10.3390/su13137386 ◽

2021 ◽

Vol 13 (13) ◽

pp. 7386

Author(s):

Thomas Schaubroeck ◽

Simon Schaubroeck ◽

Reinout Heijungs ◽

Alessandra Zamagni ◽

Miguel Brandão ◽

...

Keyword(s):

Life Cycle Assessment ◽

Life Cycle ◽

Environmental Impact ◽

Product Life Cycle ◽

Sustainability Assessment ◽

Consequential Life Cycle Assessment ◽

Modelling Framework ◽

Potential Environmental Impact ◽

Reference Environment ◽

The Impact

To assess the potential environmental impact of human/industrial systems, life cycle assessment (LCA) is a very common method. There are two prominent types of LCA, namely attributional (ALCA) and consequential (CLCA). A lot of literature covers these approaches, but a general consensus on what they represent and an overview of all their differences seems lacking, nor has every prominent feature been fully explored. The two main objectives of this article are: (1) to argue for and select definitions for each concept and (2) specify all conceptual characteristics (including translation into modelling restrictions), re-evaluating and going beyond findings in the state of the art. For the first objective, mainly because the validity of interpretation of a term is also a matter of consensus, we argue the selection of definitions present in the 2011 UNEP-SETAC report. ALCA attributes a share of the potential environmental impact of the world to a product life cycle, while CLCA assesses the environmental consequences of a decision (e.g., increase of product demand). Regarding the second objective, the product system in ALCA constitutes all processes that are linked by physical, energy flows or services. Because of the requirement of additivity for ALCA, a double-counting check needs to be executed, modelling is restricted (e.g., guaranteed through linearity) and partitioning of multifunctional processes is systematically needed (for evaluation per single product). The latter matters also hold in a similar manner for the impact assessment, which is commonly overlooked.

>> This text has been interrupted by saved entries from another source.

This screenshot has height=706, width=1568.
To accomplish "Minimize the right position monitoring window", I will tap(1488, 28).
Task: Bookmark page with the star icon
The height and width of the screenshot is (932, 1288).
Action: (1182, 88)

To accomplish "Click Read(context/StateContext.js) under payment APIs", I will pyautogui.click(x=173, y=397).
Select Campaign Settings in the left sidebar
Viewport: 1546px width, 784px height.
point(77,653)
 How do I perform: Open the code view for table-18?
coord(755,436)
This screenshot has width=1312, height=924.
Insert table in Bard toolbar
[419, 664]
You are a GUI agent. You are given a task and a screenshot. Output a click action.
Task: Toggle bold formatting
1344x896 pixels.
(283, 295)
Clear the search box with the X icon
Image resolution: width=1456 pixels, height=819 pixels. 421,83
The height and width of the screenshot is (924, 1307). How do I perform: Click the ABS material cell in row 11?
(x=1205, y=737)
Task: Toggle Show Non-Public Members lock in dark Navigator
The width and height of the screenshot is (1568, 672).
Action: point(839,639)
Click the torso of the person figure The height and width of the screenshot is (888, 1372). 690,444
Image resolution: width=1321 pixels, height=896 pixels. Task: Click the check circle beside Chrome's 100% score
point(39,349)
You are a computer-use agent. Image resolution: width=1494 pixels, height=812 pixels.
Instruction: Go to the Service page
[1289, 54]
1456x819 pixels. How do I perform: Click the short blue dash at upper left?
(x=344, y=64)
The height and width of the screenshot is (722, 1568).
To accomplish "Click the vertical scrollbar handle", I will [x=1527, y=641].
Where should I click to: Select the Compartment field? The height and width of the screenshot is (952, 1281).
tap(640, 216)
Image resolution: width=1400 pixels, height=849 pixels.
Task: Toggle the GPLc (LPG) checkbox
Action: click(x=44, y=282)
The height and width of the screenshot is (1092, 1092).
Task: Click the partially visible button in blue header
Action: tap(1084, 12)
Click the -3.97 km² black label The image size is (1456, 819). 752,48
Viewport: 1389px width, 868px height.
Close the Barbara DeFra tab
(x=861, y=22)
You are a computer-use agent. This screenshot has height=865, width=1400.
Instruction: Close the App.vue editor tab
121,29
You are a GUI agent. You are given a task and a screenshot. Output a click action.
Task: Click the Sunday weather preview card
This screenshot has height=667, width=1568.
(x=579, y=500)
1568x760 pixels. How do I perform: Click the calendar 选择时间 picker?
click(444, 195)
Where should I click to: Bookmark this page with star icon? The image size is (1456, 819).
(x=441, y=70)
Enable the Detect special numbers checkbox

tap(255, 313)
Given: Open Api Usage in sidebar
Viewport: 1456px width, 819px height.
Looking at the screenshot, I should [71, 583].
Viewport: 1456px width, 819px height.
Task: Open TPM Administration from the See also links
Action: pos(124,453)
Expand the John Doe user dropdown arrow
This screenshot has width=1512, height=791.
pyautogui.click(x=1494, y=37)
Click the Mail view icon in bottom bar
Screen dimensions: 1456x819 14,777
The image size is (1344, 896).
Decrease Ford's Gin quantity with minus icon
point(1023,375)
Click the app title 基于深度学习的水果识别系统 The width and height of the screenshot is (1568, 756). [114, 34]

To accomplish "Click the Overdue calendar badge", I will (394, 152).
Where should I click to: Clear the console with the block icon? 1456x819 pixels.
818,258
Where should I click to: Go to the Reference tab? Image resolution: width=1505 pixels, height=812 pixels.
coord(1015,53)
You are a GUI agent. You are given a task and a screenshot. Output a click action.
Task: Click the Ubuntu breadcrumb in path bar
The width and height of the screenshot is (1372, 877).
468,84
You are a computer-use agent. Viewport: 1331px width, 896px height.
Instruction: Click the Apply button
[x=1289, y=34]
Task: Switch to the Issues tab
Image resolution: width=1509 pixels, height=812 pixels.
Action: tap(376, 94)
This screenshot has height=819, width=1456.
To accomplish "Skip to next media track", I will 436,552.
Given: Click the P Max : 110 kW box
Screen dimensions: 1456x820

CLCA, is completely consequential and there is no limitation regarding what a modelling framework should entail, with the coverage of co-products through substitution being just one approach and not the only one (e.g., additional consumption is possible). Both ALCA and CLCA can be considered over any time span (past, present & future) and either using a reference environment or different scenarios. Furthermore, both ALCA and CLCA could be specific for average or marginal (small) products or decisions, and further datasets. These findings also hold for life cycle sustainability assessment.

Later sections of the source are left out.